[Opening EXERCISE INPUT section]

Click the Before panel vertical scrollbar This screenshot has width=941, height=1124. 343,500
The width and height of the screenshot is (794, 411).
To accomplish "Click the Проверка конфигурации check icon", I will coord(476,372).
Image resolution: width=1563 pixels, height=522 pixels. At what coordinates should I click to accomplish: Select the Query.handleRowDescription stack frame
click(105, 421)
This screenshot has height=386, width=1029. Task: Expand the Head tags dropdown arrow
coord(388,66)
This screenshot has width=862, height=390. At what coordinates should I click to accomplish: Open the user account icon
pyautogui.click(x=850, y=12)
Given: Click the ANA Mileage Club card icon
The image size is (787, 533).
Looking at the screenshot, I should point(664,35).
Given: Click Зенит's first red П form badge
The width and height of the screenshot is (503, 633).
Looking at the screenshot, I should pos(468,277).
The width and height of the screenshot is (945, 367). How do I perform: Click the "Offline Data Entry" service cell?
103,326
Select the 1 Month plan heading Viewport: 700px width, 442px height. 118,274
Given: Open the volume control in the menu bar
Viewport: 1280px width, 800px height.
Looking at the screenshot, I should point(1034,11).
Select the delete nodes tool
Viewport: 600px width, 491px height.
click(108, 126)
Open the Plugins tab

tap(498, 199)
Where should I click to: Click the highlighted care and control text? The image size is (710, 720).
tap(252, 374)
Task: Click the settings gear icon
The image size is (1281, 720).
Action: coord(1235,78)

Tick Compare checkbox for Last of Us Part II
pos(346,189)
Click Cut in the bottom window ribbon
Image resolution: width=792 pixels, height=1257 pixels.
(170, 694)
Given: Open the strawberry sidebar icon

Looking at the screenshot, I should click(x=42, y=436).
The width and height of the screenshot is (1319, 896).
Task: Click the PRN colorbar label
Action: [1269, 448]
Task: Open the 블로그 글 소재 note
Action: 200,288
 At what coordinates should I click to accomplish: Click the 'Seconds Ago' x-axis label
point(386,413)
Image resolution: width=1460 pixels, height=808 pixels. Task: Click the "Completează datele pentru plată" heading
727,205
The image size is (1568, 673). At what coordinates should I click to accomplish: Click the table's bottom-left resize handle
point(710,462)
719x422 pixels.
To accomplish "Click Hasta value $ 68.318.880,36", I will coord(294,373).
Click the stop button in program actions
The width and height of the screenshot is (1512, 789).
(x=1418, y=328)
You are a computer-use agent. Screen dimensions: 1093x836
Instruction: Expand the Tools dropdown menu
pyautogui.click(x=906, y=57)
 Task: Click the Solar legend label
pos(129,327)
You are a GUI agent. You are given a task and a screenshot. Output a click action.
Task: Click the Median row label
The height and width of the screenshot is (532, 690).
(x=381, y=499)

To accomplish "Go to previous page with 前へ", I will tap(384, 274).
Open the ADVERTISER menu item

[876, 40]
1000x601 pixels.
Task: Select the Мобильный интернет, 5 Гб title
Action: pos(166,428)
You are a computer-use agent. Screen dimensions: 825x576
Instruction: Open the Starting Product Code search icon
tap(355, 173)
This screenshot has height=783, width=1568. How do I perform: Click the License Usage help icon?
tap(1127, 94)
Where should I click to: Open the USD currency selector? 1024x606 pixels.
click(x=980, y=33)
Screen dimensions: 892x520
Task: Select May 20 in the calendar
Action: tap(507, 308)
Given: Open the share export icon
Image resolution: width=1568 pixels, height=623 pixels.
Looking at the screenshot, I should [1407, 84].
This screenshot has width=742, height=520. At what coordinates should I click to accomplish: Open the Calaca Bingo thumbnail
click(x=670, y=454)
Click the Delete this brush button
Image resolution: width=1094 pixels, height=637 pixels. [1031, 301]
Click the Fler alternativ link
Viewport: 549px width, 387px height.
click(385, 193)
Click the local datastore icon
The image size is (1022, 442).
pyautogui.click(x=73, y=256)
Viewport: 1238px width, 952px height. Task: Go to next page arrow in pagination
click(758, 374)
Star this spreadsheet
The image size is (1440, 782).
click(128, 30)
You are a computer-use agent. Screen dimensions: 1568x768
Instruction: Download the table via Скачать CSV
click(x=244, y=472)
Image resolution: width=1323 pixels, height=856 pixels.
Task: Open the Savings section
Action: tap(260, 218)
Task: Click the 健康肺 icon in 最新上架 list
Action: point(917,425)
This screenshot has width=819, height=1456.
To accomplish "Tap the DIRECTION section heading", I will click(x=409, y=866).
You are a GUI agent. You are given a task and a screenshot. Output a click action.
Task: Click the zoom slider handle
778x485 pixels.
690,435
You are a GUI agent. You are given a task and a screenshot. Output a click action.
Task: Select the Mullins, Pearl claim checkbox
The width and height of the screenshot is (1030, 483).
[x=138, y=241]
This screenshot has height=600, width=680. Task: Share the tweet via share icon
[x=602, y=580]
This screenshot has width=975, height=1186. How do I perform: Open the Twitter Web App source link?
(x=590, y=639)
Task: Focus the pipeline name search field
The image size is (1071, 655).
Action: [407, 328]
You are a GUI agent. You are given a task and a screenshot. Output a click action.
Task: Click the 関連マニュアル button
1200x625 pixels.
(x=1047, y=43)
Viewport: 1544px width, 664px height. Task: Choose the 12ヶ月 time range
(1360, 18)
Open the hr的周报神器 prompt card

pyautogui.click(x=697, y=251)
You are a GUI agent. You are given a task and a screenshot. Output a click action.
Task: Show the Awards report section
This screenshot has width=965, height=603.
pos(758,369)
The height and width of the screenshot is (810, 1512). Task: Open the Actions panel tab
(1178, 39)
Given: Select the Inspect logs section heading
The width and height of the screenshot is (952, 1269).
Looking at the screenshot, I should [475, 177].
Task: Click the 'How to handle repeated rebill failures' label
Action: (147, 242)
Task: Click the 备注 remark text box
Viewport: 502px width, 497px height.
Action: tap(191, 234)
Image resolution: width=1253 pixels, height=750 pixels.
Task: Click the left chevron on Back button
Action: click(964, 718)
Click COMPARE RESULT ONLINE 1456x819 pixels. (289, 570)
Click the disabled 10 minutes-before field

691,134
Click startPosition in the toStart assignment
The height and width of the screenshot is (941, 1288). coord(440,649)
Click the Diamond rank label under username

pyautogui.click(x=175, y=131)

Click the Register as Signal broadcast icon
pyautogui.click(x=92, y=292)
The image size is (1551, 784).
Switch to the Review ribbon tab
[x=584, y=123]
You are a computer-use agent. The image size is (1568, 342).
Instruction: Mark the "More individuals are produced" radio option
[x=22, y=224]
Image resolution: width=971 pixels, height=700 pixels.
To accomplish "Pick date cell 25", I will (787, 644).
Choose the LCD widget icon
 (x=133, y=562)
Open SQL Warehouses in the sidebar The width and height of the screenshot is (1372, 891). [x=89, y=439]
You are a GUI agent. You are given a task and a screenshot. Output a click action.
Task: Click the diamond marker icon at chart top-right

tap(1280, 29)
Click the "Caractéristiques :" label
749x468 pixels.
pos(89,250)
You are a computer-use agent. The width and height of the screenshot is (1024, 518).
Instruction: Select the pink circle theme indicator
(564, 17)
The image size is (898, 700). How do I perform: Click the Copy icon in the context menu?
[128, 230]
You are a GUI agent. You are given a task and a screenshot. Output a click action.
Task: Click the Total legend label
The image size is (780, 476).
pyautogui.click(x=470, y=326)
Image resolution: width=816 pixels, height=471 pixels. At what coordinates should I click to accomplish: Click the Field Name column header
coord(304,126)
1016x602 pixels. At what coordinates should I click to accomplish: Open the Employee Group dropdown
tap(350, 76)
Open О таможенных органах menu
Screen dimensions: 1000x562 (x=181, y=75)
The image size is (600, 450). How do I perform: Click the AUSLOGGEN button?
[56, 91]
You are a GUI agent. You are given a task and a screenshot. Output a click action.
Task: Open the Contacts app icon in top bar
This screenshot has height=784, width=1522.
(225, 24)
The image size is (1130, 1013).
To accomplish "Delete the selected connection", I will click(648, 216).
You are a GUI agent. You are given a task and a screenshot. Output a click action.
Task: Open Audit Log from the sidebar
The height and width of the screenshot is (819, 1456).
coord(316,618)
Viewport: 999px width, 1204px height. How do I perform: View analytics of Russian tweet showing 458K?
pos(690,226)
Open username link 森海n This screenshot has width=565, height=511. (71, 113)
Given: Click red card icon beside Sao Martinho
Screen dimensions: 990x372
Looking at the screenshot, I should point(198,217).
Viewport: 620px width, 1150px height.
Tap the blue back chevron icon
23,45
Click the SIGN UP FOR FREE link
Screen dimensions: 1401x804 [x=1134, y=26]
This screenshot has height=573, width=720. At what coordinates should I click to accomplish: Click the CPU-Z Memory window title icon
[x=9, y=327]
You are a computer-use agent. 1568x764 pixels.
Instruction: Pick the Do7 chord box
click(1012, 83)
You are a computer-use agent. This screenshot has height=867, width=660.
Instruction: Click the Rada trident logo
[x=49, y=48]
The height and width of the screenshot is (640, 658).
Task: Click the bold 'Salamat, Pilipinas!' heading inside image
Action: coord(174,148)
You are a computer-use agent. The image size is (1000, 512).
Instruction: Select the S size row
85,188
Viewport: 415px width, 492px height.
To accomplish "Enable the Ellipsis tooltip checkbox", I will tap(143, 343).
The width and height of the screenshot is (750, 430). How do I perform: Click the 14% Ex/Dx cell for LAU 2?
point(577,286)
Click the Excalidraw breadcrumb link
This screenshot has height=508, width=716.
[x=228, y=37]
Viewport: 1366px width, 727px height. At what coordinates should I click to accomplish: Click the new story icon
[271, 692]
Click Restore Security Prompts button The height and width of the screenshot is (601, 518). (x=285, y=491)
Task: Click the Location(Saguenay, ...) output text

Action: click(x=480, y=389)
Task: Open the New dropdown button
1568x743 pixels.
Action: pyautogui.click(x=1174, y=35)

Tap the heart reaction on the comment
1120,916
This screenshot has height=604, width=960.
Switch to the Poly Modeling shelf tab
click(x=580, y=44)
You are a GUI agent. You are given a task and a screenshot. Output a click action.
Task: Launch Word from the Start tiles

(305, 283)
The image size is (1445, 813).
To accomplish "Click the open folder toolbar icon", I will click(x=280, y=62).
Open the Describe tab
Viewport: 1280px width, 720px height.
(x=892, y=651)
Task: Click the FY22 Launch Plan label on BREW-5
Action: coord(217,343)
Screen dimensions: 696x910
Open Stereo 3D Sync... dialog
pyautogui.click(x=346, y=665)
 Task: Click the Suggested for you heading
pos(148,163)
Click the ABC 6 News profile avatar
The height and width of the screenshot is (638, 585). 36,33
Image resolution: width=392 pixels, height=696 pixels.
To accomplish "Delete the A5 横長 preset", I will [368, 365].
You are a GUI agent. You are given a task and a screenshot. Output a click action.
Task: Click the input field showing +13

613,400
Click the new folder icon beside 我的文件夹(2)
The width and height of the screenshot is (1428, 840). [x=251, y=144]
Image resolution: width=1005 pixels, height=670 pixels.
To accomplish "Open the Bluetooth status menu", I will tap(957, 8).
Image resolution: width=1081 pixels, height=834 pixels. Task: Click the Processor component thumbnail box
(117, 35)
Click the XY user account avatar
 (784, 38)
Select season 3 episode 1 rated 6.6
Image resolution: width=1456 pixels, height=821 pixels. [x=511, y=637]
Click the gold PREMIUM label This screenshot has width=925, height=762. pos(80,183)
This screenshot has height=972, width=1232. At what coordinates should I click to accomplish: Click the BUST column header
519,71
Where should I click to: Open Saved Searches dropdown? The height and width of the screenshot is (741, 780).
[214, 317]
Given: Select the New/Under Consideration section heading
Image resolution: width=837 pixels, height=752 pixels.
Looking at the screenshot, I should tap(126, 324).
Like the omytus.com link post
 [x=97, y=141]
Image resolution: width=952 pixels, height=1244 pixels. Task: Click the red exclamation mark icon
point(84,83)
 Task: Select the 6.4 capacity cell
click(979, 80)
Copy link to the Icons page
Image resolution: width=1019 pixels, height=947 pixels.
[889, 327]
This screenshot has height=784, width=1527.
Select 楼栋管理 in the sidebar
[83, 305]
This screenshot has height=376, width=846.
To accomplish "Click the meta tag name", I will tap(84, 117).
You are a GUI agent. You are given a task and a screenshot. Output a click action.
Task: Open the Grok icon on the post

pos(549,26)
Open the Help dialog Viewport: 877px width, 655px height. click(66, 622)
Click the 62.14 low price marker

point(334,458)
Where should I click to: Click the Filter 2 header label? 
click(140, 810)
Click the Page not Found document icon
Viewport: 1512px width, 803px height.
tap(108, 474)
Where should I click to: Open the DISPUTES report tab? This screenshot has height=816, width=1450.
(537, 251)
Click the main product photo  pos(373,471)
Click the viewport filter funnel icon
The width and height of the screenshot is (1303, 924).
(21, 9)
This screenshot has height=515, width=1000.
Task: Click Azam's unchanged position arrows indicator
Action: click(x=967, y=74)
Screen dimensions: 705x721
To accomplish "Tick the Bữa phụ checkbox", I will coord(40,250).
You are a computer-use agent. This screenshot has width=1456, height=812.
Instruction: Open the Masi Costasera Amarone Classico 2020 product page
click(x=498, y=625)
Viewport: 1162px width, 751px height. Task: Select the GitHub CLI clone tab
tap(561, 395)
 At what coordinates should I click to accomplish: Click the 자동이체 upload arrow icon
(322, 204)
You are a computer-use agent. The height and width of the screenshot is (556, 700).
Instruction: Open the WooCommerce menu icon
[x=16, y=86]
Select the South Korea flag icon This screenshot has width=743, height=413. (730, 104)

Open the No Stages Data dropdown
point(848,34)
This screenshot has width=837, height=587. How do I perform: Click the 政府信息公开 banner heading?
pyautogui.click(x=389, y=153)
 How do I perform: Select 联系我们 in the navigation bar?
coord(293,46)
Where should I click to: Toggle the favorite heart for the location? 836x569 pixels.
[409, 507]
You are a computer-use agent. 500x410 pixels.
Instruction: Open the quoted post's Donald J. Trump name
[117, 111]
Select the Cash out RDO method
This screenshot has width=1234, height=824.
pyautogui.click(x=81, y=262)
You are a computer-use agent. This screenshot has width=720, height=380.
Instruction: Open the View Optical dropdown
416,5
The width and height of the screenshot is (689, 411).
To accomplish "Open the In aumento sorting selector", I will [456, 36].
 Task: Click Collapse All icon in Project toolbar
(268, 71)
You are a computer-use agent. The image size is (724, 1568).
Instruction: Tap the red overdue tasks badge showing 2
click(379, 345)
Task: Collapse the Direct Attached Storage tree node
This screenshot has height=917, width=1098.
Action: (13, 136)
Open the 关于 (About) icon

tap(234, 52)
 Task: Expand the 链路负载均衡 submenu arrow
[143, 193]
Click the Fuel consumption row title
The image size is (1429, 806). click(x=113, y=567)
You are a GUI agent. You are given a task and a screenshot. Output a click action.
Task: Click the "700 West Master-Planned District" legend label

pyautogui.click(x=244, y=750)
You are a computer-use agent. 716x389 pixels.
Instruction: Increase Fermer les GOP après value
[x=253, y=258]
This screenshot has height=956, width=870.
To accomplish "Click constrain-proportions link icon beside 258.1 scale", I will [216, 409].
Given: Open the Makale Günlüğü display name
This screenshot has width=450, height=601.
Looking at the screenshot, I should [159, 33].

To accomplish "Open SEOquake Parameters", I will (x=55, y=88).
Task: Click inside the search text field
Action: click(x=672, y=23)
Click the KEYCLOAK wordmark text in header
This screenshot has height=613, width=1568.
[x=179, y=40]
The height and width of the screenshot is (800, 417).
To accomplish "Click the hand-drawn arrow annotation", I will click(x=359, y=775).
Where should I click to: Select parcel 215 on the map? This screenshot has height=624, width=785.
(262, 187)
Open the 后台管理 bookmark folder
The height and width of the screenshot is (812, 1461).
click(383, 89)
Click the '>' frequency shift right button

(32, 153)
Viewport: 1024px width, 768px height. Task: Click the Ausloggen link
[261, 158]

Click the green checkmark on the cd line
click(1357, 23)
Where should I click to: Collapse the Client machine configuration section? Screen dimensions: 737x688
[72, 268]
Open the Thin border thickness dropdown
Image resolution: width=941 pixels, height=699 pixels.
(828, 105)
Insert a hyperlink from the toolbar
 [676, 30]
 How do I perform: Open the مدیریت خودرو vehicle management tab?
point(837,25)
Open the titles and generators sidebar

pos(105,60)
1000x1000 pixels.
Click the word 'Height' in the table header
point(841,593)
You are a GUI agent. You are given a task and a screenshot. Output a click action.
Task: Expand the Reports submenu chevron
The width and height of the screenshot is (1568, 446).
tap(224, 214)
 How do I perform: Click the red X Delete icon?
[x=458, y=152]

[Closing EXERCISE INPUT section]

Of all the entries above, retype exactly the lines from the line with "Image resolution: width=971" to the line with "You are a computer-use agent. The width", both included, and no others.

Image resolution: width=971 pixels, height=700 pixels.
To accomplish "Pick date cell 25", I will (787, 644).
Choose the LCD widget icon
 (x=133, y=562)
Open SQL Warehouses in the sidebar The width and height of the screenshot is (1372, 891). [x=89, y=439]
You are a GUI agent. You are given a task and a screenshot. Output a click action.
Task: Click the diamond marker icon at chart top-right

tap(1280, 29)
Click the "Caractéristiques :" label
749x468 pixels.
pos(89,250)
You are a computer-use agent. The width and height of the screenshot is (1024, 518).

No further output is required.